Es war ein langer Abend am Donnerstag im Römer. Für Jutta Ditfurth und Manfred Zieran war die Plenarsitzung der Stadtverordneten faktisch aber schon vor 22 Uhr beendet. Danach hatten die beiden Ökolinx-Politiker keine Redezeit mehr. Grund ist eine neue Regelung, die Ditfurth im FR-Interview scharf kritisiert.

Frau Ditfurth, Sie wurden am Donnerstagabend mehrfach vom Stadtverordnetenvorsteher darauf hingewiesen, dass Ihre Redezeit abgelaufen ist. Wie kam es zu den Problemen?

Zum einen: Die Stadtverordneten haben die erlaubte Redezeit von zehn auf acht Minuten gekürzt. Das ist für kleine Fraktionen in der Opposition schon sehr problematisch. Für Manfred Zieran und mich ist es eine Katastrophe. Wir sind ja nur zwei Ökolinx-Vertreter im Römer und haben damit keinen Fraktionsstatus. Dafür müssten wir zu dritt sein.

Aber die Achtminutenregel gilt doch für alle Stadtverordneten...
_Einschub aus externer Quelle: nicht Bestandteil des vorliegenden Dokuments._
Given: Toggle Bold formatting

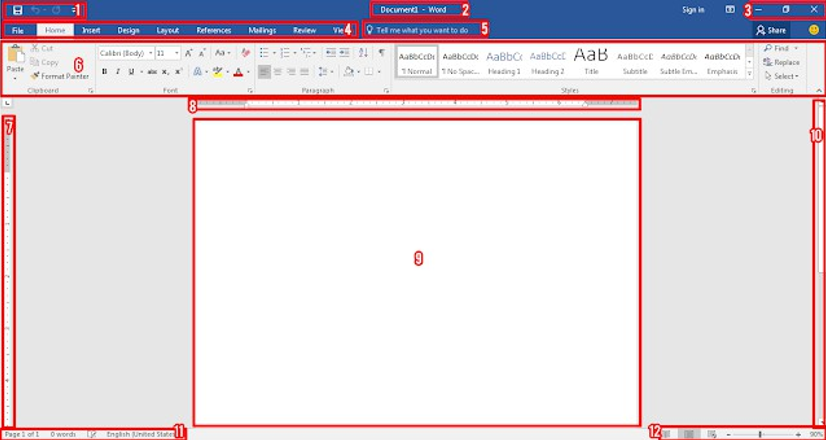Looking at the screenshot, I should pyautogui.click(x=104, y=72).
Klar. Aber bei einer großen Fraktion sprechen dann halt mehrere Abgeordnete zu einem Thema. Da teilt man sich auf, was man sagen will. Das können wir nicht. Noch problematischer ist allerdings, dass es seit Januar nicht mehr möglich ist, Redezeit auf andere Fraktionen und Gruppen zu übertragen.
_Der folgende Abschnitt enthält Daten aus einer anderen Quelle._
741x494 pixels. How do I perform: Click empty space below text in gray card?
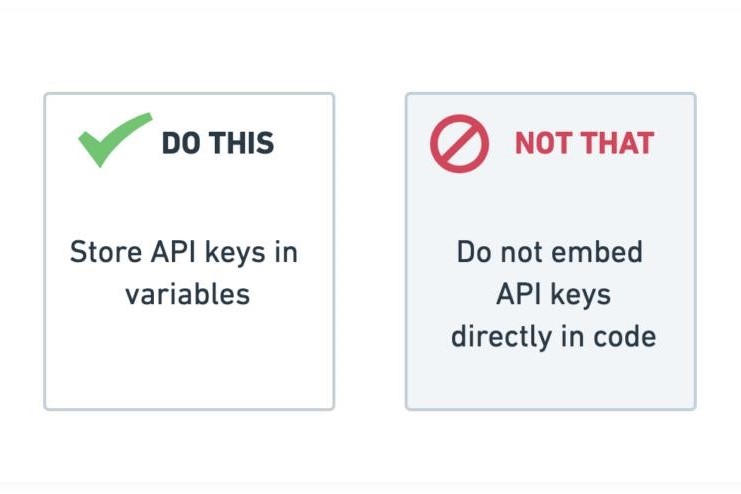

Wer hat Ihnen zuvor Redezeit geschenkt?

Das waren einige Fraktionen. Die Linke, die Fraktion „Die Fraktion“, die Frankfurter, früher auch mal die SPD. Aber dann habe ich mal Otto Schily kritisiert. Da haben die gesagt, dafür hätten sie mir die Redezeit nicht gegeben.

Sie kritisieren auch das Verfahren, wie es zu der Neuregelung kam. Was ist aus Ihrer Sicht falsch daran?

Solche Beschlüsse werden zwar formal im Ältestenausschuss gefasst – faktisch aber in der sogenannten Fraktionsgeschäftsführerrunde. Das ist ein Gremium, das es gar nicht geben dürfte. Eine solche Runde ist im Gesetz nicht vorgesehen. In Frankfurt aber gibt es sie, und sie hat große Macht. Manchmal ist das Rechtsamt beratend dabei, und es wird ein Protokoll gefertigt. Das bekommen wir aber noch nicht einmal zu sehen. Und teilnehmen dürfen wir schon gar nicht.

Das heißt, Sie müssen alles daransetzen, dass Ökolinx nach den Kommunalwahlen 2021 mindestens drei Sitze hat und eine Fraktion wird?

Ja. Dann bekommen wir auch Fraktionsmittel. Wir reden da von 120 000 Euro im Jahr. Damit kann man arbeiten. Und die drei nötigen Sitze werden wir auch schaffen.

Und wenn nicht? Bilden Sie dann mit anderen einzelnen Stadtverordneten eine Fraktion, wie es „Die Fraktion“ und die Frankfurter tun?

Das ist gut möglich. Wir haben das ja auch schon getan, auch wenn das nicht immer einfach ist.